My burlesque practice is a form of resistance—a self-empowering act and a public statement on body autonomy, freedom of choice, and freedom of sexual expression. In this right, it is feminist. The harder question to face is where feminism and burlesque don’t intersect. In order to accept burlesque as feminist, the community and the work would need to be actively anti-racist and anti-classist. In reality, we face a lot of problematic tendencies and behaviors. Burlesque has a long history of exoticizing people of color and appropriating cultural relics, from orientalism to blackface. Some dancers still perform appropriative acts, despite the kickback from activists within the community. This is a problem made worse by general under-representation of people of color. When the incredible Miss Poison Ivory won the Burlesque Hall of Fame’s competition for Queen of Burlesque in 2016 she became the first black queen in 20 years, and the second ever. She was called a token, told that she had won “because she was black” and not by the merit of her performance, to the point that she publicly issued a response defending her validity—something a woman of color should NOT have to do within a feminist community. Some members of our community combat under-representation and history erasure through showcases– Calamity Chang’s “Asian Burlesque Spectacular” and Jeez Louise’s “Jeezy’s Juke Joint: A Black Burly-Q Revue,” for example. The Irresistible O teaches a class on The History of POC in Burlesque. These people and many more are doing the work, and we cannot discount or forget that.

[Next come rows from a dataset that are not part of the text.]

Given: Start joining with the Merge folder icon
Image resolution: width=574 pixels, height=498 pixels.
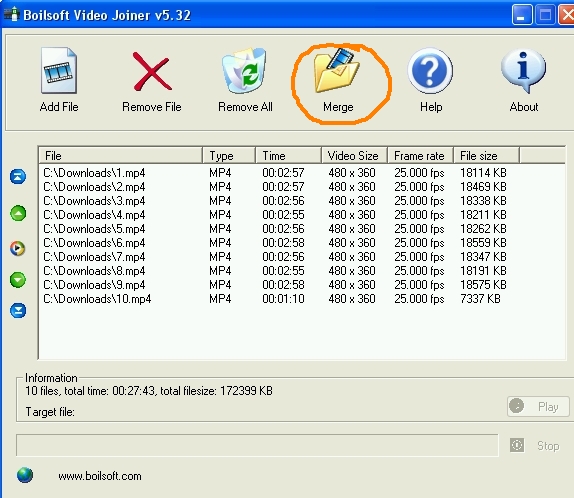Looking at the screenshot, I should pos(337,70).
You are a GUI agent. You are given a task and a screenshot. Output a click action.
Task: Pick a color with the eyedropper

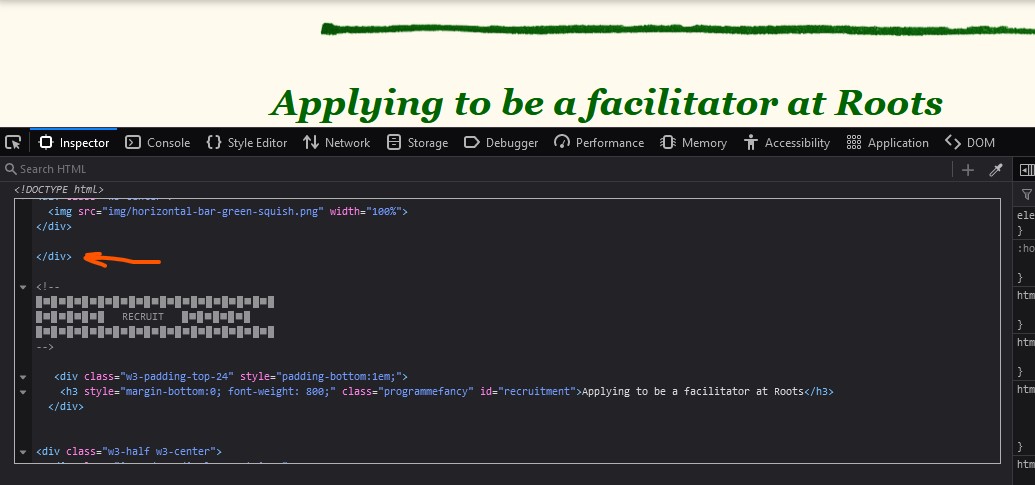[996, 170]
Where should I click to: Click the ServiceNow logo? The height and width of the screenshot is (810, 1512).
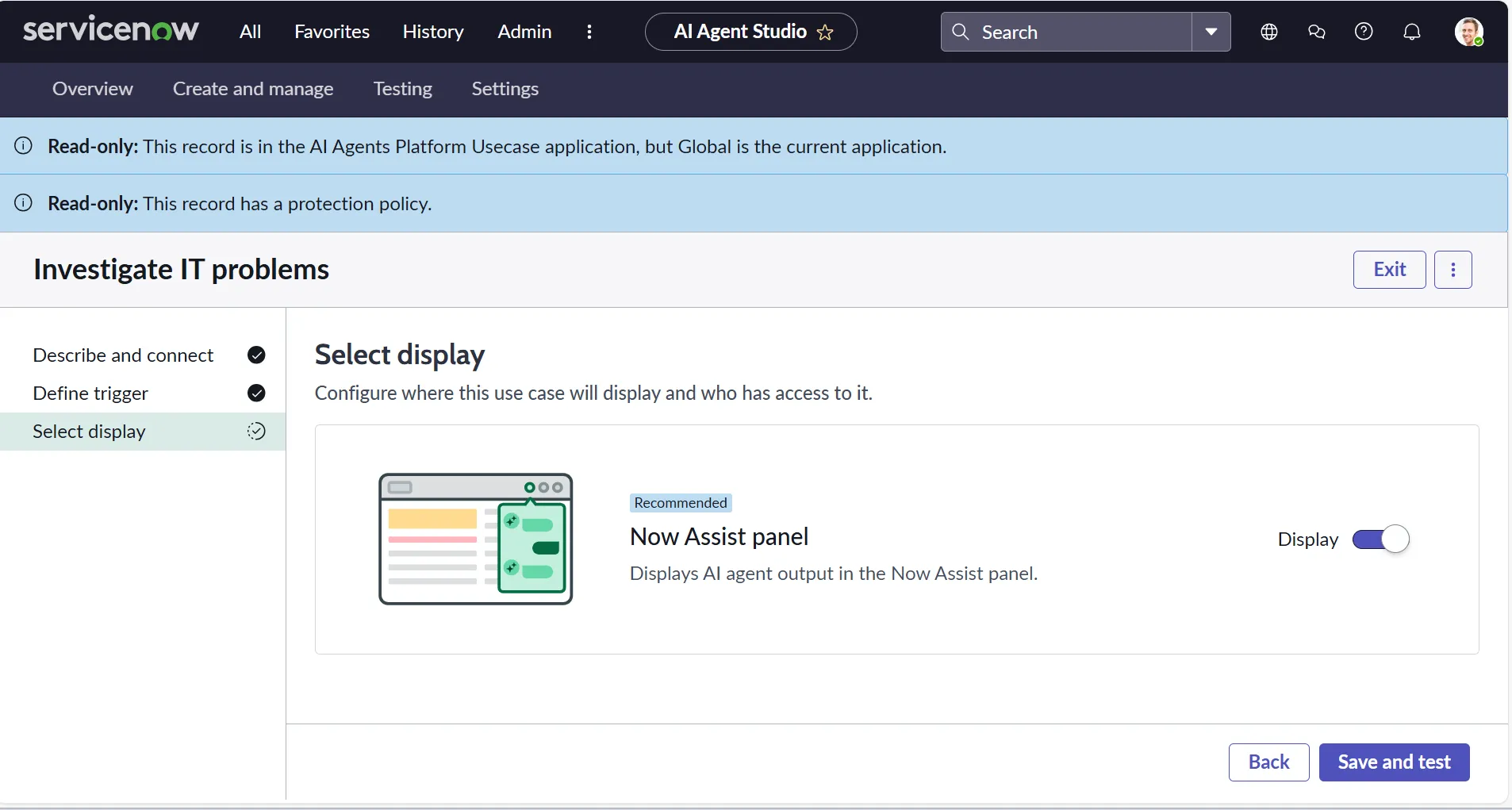pyautogui.click(x=110, y=31)
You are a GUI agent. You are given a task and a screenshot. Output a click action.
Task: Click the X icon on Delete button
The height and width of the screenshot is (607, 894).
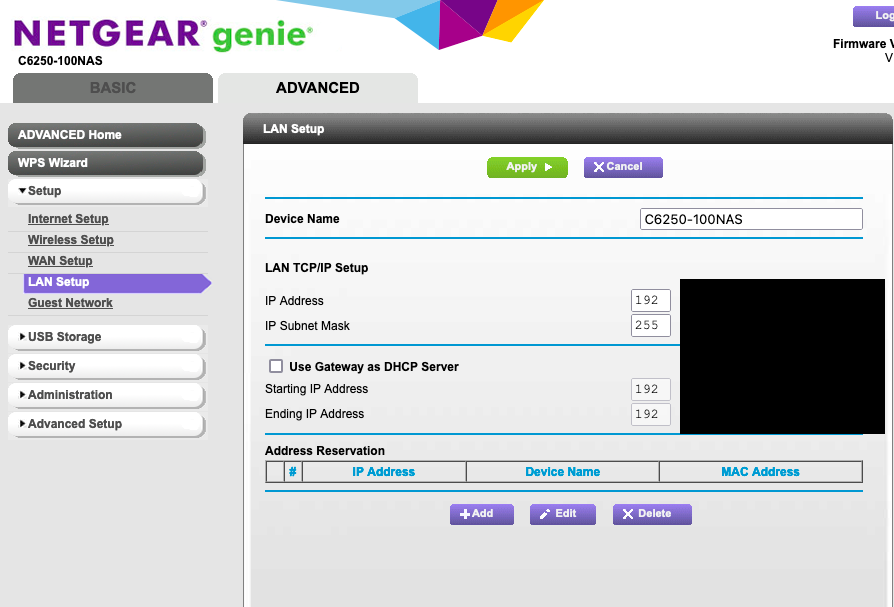628,514
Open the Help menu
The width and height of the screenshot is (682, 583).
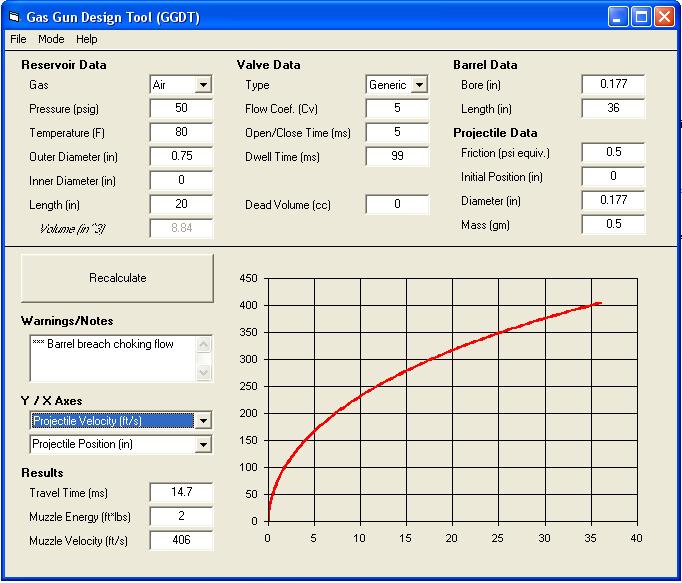[x=87, y=39]

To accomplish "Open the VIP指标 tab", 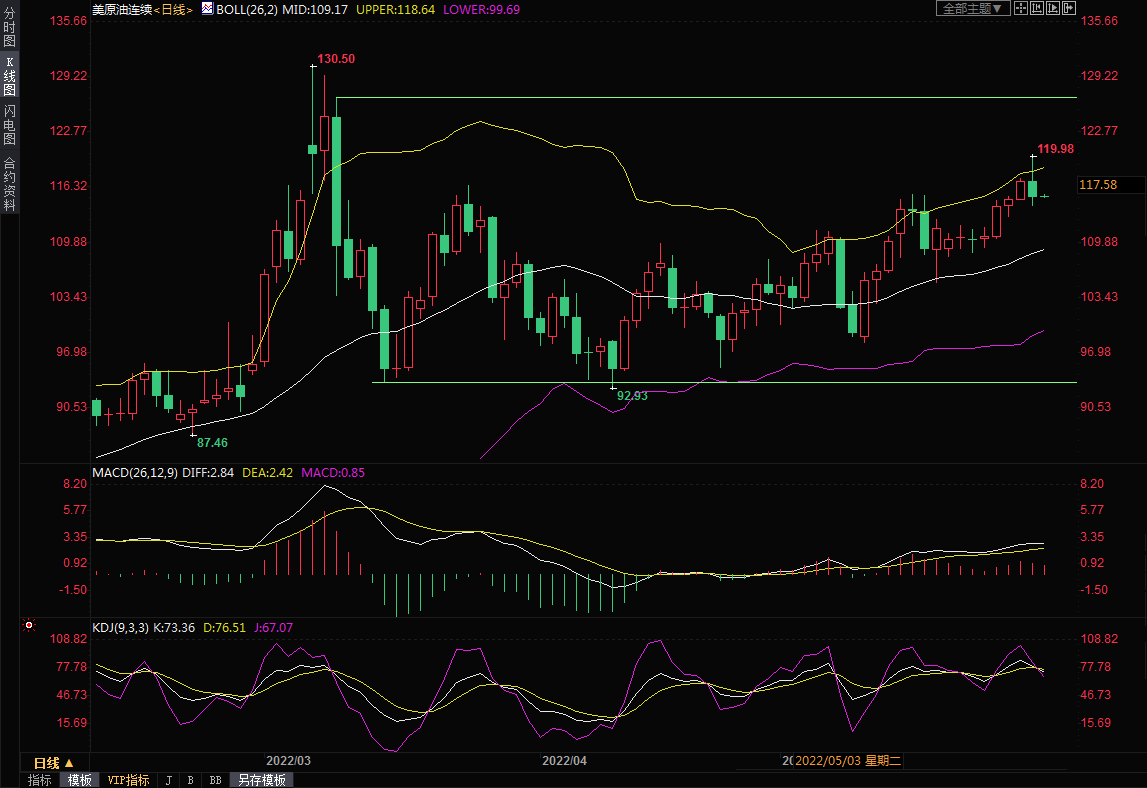I will point(128,780).
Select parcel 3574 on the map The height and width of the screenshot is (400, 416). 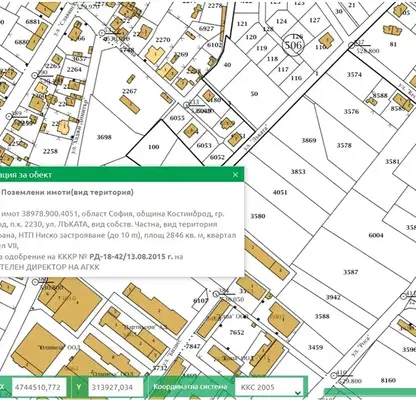click(354, 75)
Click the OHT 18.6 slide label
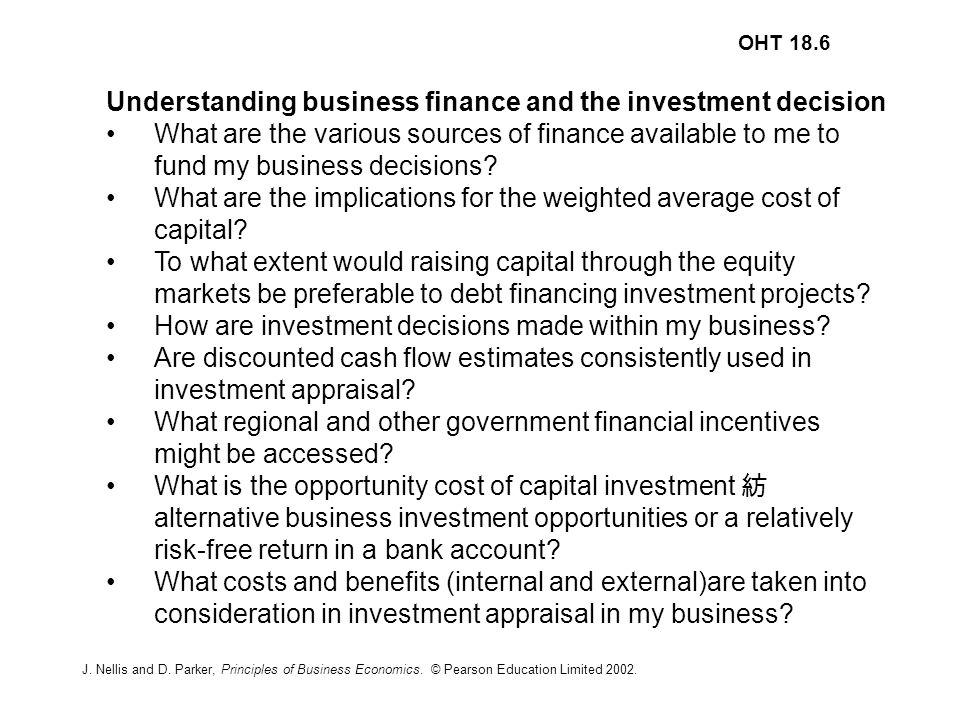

And stripping? I support sex workers, the value of their work, and their rights. I cherish them, and I appreciate their feminisms. I’m with arguments for personal agency, reclaiming and subverting tropes, and ritualizing acknowledgement of objectification through performance. I don’t think stripping fails to be feminist because it “panders to the male gaze” or “reinforces the patriarchy.” But again, feminism must acknowledge and challenge all the systems of oppression– and when the club has proven itself to be a space that actively employs and perpetuates racist ideology, going so far as to be inaccessible to women of color, I stop being able to appreciate its value. When big bodies, trans people, and people with disabilities are simply not part of the picture, I wonder whether this particular brand of sex work is actually valuable for feminists. Unlike burlesque, I don’t have the faith in stripping to be a vehicle for sex-positive action and education–not because of strippers, but because of strip clubs.
Sophia Larigakis is a Canadian writer living in New York City.